Sind wir in einem Bärenmarkt? Oder ist das nur eine Korrektur?

Die Citigroup hat diese Fragen in einer Umfrage gestellt. Demnach glauben 57% der Befragten, dass wir es nur mit einer Korrektur zu tun haben, während 43% annehmen, dass wir bereits in einem Bärenmarkt sind.

Die Citi selbst ist übrigens nicht im Lager der Bärenmarkt-Anhänger. Sie hat eine sogenannte „Bärenmarkt-Checkliste“ entwickelt, die insgesamt 18 Faktoren auflistet und in folgende Kategorien eingeteilt ist:

1. Globale Bewertungen
2. US-Zinskurve
3. Sentiment
4. Verhalten der Unternehmen
5. Profitabilität
6. Bilanzen/Kreditmärkte

Von diesen 18 Faktoren, so die Citi, deuteten nur fünf auf einen Bärenmarkt hin. Dabei hat die Citi die letzten Korrekturen, die die Märkte um mindestens 20% fallen ließen, analysiert. Und kommt dabei zu dem Schluß: bei diesen letzten Abverkäufen wäre es immer richtig gewesen Aktien zu kaufen, wenn nicht mehr als 10 der 18 Faktoren als „bärisch“ einzustufen waren – was laut ihrer eigenen Analyse derzeit nicht der Fall ist.

Nun gibt auch die Citi zu, dass die seligen Bullen-Zeiten erst einmal vorbei sind: dieser Bullenmarkt sei definitiv erst einmal zum stoppen gekommen und sehe sich bedeutendem Gegenwind ausgesetzt – aber er sei möglicherweise eben noch nicht gänzlich vorbei. Denn bei den letzten beiden Bärenmärkten, so die Citi weiter, waren mindestens 13 der 18 Faktoren „bärisch“, 5 von den 13 bärischen sogar „extrem bärisch“. Die derzeitigen Probleme hingegen würden von den Kreditmärkten ausgehen, während die Bewertungen von Aktien und das Sentiment für Aktien nach wie gut sei im Vergleich zu den letzten beiden Bärenmärkten.
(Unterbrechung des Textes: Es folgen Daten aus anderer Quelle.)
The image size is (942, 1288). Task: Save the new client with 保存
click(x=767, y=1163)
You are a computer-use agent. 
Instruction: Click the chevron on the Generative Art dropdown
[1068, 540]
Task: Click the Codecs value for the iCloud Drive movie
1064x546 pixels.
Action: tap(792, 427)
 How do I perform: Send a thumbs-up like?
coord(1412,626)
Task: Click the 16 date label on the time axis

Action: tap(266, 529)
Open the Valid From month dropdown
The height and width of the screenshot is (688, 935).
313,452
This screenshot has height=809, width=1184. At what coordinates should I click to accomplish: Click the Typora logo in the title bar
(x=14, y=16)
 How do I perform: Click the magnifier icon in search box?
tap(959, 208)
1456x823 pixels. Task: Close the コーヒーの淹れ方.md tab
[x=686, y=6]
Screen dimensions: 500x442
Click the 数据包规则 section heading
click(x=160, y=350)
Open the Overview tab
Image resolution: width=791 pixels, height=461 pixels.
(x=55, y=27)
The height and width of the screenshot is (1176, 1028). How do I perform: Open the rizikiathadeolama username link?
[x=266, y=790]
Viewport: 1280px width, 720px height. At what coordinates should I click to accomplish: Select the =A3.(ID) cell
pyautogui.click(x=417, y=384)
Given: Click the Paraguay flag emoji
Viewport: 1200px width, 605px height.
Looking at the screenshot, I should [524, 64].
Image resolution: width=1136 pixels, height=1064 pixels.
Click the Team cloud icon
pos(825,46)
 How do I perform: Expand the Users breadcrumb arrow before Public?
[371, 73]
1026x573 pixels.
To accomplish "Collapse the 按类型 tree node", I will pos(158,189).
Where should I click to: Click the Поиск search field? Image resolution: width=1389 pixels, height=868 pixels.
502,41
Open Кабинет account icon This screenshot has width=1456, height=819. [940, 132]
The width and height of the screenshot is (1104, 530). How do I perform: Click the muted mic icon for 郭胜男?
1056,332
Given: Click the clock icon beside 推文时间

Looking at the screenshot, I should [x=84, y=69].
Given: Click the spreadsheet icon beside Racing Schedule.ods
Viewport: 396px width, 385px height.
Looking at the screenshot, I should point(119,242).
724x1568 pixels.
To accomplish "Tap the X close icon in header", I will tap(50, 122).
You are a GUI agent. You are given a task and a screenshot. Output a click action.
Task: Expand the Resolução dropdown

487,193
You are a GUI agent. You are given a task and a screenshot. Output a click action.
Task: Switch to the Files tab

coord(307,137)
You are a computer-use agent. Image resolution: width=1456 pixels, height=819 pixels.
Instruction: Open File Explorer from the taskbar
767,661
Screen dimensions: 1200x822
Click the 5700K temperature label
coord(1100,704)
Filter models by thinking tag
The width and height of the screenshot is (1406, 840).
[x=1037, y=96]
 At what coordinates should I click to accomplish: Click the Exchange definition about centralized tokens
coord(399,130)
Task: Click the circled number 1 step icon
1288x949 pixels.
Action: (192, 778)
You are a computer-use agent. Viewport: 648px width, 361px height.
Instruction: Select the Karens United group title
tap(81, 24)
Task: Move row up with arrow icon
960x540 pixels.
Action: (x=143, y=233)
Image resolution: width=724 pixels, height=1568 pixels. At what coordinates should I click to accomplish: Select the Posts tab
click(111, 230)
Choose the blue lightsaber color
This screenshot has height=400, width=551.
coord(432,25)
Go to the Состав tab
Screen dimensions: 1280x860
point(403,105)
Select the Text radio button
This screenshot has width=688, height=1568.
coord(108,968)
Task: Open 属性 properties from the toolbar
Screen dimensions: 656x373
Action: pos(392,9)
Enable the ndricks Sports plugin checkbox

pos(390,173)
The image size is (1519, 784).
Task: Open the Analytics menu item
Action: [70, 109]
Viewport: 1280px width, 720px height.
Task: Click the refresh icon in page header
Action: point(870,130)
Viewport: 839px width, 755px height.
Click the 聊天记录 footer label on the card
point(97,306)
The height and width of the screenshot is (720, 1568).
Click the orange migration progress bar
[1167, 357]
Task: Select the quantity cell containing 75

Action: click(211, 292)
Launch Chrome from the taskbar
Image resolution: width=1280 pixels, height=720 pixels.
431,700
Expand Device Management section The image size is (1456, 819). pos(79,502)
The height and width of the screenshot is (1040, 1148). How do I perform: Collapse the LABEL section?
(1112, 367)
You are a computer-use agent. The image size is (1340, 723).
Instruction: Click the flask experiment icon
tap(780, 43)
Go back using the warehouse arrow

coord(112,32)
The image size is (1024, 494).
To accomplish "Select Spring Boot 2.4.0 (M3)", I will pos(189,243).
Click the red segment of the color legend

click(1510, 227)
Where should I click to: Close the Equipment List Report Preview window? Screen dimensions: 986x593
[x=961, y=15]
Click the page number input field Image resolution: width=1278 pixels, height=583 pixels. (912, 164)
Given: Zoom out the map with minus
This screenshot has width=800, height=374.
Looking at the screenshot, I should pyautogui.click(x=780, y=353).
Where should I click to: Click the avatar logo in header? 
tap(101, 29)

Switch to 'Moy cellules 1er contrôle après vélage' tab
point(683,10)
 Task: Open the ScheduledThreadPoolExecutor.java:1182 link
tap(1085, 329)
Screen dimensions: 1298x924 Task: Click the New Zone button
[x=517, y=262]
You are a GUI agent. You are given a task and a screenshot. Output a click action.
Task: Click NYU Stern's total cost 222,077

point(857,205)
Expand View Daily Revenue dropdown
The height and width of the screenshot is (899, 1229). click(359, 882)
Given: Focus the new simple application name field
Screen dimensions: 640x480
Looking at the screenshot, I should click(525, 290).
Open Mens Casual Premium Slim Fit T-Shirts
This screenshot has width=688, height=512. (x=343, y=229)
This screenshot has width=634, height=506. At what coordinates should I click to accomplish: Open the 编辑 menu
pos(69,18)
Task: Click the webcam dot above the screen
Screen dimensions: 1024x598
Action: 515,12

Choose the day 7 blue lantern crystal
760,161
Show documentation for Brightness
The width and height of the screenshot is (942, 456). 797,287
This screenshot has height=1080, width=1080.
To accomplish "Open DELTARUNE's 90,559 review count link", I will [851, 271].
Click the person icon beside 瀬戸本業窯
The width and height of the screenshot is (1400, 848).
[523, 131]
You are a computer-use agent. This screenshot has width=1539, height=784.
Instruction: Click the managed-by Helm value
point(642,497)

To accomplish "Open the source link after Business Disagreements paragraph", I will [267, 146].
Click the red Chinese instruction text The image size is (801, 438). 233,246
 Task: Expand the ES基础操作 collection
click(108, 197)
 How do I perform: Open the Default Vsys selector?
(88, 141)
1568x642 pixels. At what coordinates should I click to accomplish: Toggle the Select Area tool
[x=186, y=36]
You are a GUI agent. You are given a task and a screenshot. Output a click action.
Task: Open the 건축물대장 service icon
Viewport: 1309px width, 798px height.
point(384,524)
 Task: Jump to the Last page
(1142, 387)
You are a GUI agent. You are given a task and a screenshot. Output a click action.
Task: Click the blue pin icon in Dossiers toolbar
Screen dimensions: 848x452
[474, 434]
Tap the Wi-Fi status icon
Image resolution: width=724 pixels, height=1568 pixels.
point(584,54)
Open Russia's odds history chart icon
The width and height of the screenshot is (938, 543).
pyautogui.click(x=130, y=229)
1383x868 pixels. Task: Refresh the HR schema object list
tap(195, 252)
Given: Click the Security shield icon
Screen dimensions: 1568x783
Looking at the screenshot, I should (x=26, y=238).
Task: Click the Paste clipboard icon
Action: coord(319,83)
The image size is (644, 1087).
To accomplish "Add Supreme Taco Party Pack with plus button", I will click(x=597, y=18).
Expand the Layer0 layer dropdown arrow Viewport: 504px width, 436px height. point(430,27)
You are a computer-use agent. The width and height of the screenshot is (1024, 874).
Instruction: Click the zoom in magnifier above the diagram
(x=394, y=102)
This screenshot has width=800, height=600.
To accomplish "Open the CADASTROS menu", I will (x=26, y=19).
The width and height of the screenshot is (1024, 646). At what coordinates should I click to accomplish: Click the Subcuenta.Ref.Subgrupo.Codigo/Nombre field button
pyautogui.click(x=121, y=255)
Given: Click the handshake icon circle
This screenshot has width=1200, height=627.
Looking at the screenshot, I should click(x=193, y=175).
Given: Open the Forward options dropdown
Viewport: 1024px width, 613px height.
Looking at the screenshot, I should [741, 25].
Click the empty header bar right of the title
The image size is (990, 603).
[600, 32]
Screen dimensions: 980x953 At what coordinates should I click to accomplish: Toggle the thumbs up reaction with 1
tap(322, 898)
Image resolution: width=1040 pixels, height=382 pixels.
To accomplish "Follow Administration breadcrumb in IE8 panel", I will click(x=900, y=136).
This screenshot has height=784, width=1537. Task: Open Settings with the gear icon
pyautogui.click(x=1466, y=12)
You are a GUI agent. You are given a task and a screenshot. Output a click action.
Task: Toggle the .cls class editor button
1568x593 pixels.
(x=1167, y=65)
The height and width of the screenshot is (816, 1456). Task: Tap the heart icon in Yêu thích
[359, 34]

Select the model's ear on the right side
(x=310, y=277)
Für die Frage, ob wir es nur mit einer Korrektur oder doch schon mit einem Bärenmarkt zu tun hätten, gebe es jedoch eine „wildcard“: Chinas Wirtschaft. Und hier vor allem die Frage, wie groß die Ansteckungsgefahr durch China sei. Global gesehen stiegen die Risiken durch China natürlich, doch sei die entscheidende Frage, wieviel davon in den Märkten bereits eingepreist sei. Und genau das wiederum ist die 1-Million-Dollar-Frage..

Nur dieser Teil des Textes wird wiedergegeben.